**EXERCISE BRIEF:**
Retype the records below from their first line through the line holding "Screen dimensions: 769x386", including both ends and no pictures.

**EXCERPTED RECORDS:**
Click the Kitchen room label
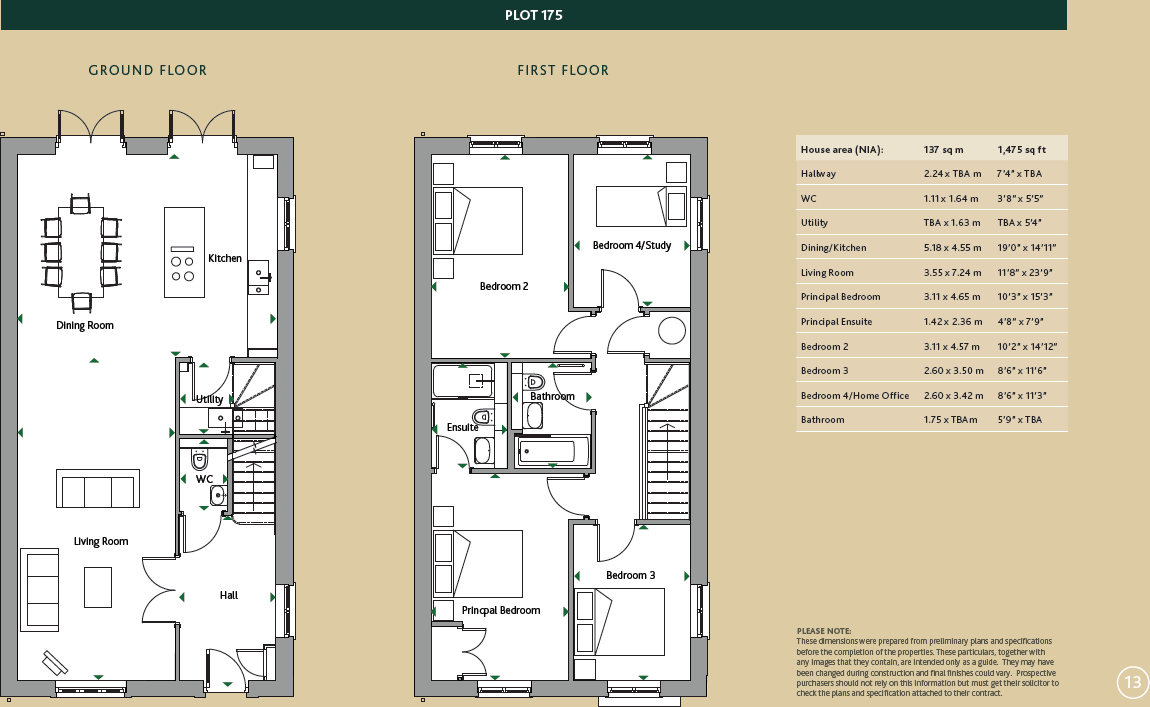The height and width of the screenshot is (707, 1150). coord(225,258)
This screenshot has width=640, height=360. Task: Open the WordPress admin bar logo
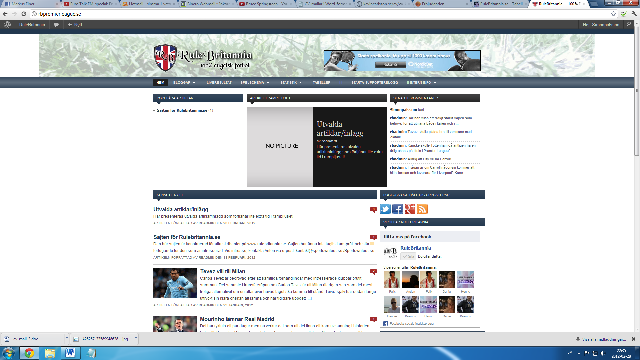pos(7,24)
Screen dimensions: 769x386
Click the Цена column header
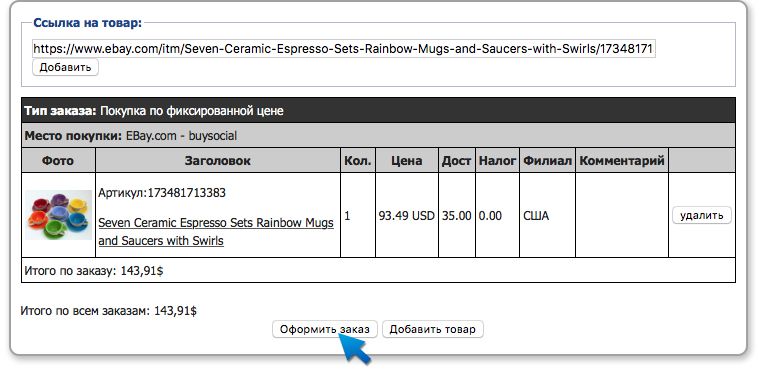point(407,160)
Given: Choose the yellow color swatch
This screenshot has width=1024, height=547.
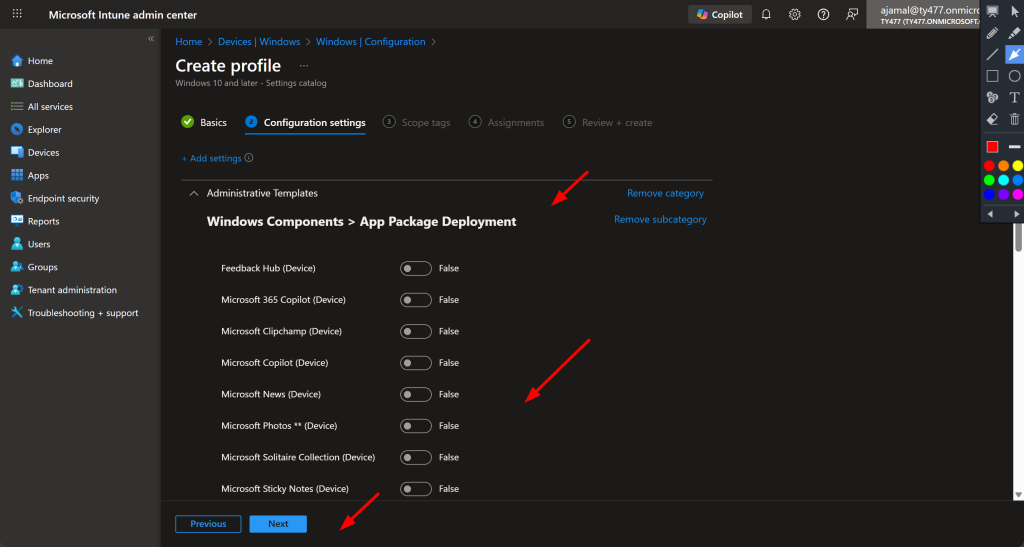Looking at the screenshot, I should pos(1017,166).
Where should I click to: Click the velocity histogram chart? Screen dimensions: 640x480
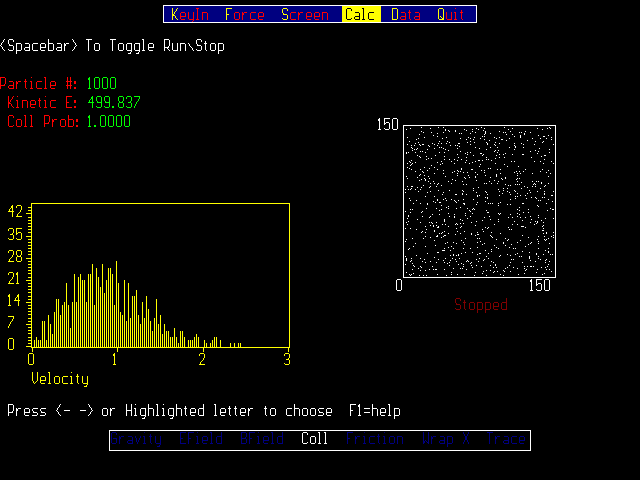(160, 275)
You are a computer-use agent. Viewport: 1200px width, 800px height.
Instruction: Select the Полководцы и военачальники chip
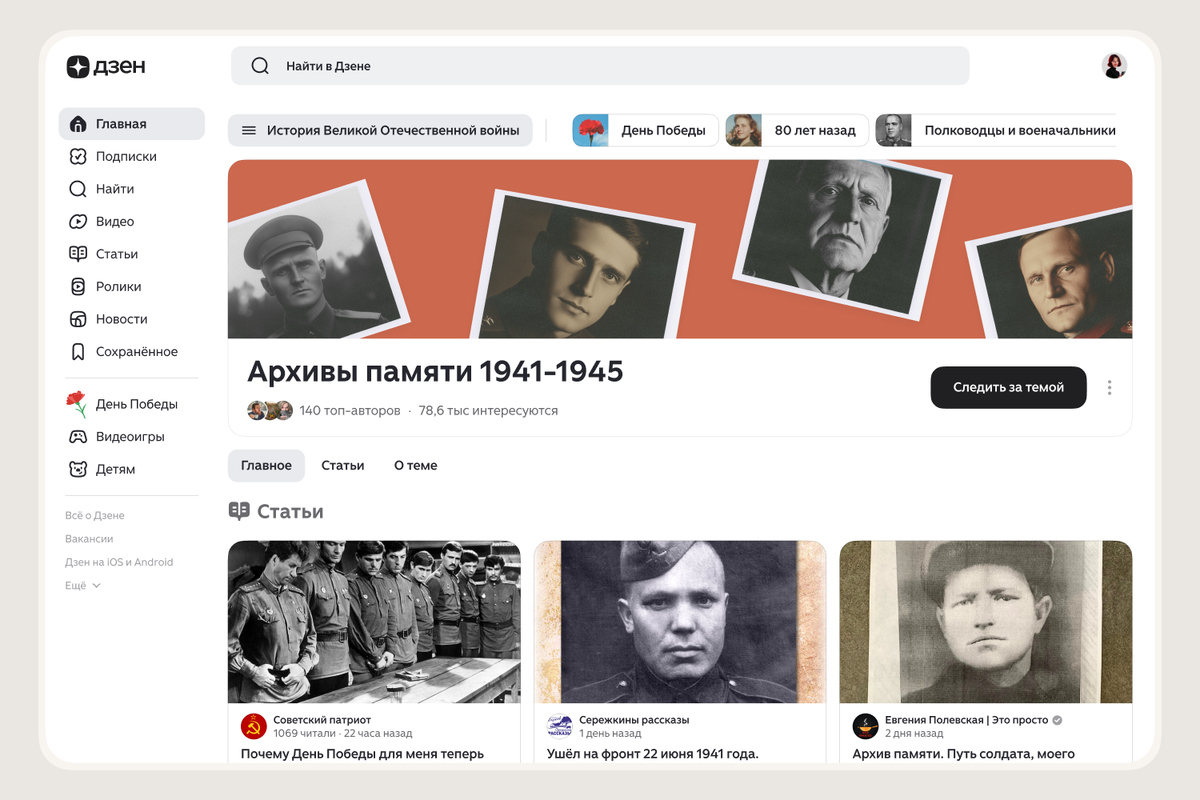point(997,130)
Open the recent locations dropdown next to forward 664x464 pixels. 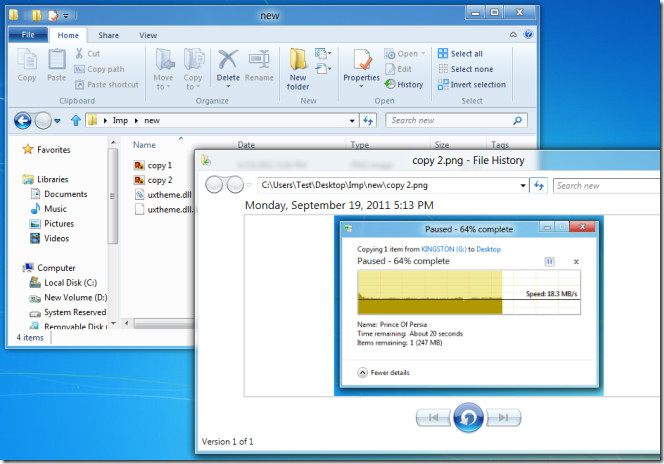tap(57, 121)
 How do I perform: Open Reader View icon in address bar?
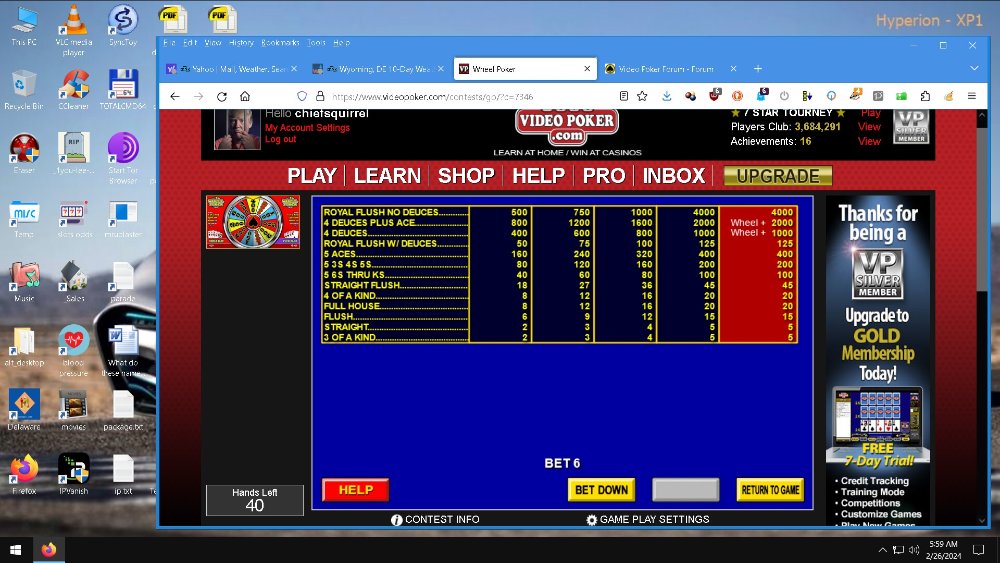623,96
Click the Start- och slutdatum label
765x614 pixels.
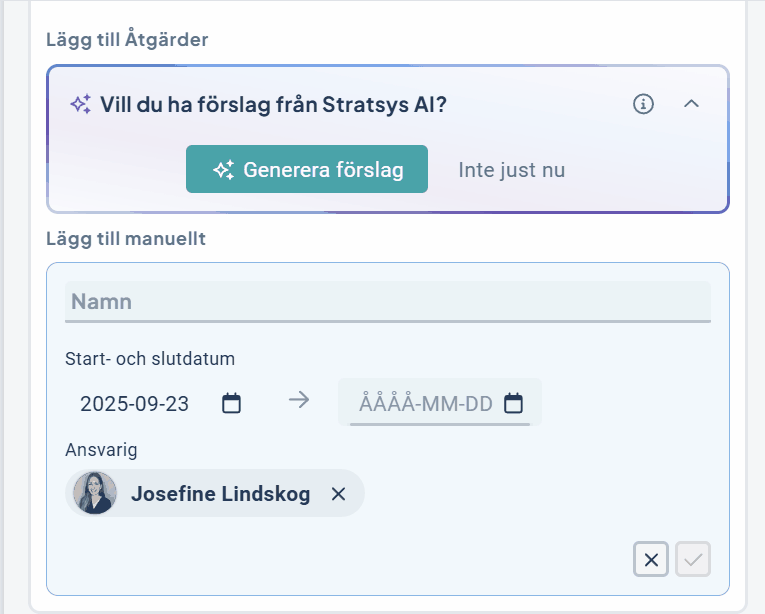150,358
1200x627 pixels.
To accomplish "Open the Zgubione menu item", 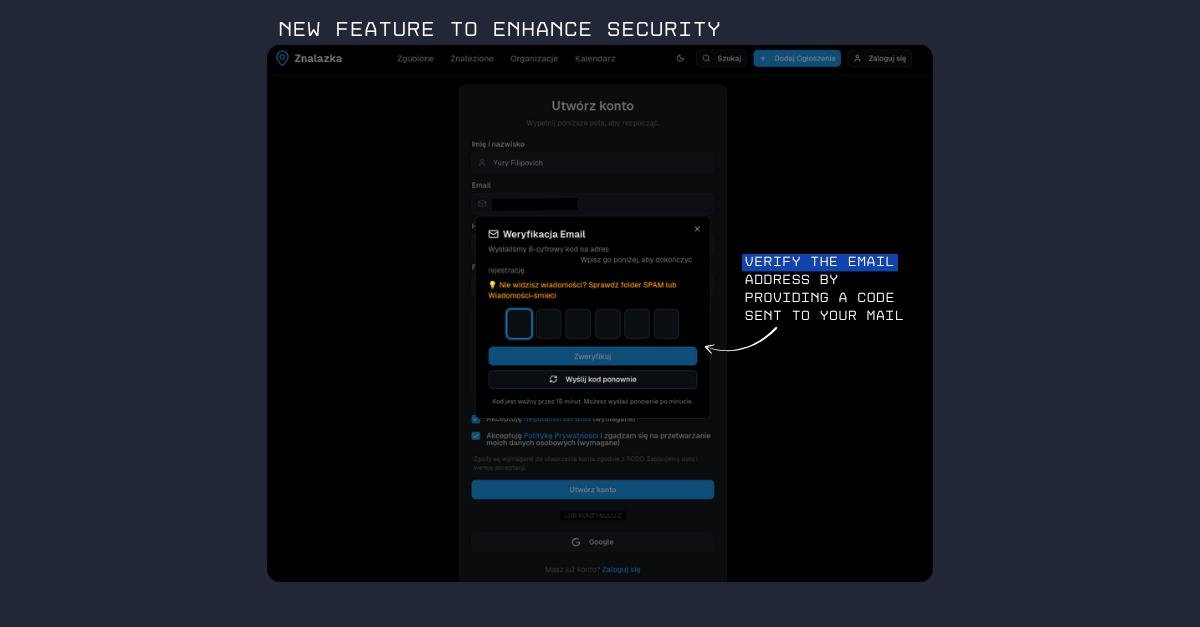I will [x=415, y=58].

**ANSWER TO THIS PROBLEM:**
Click the Kitchen room label
The height and width of the screenshot is (707, 1150). coord(225,258)
This screenshot has width=640, height=360. Task: Open the WordPress admin bar logo
pos(7,24)
Screen dimensions: 769x386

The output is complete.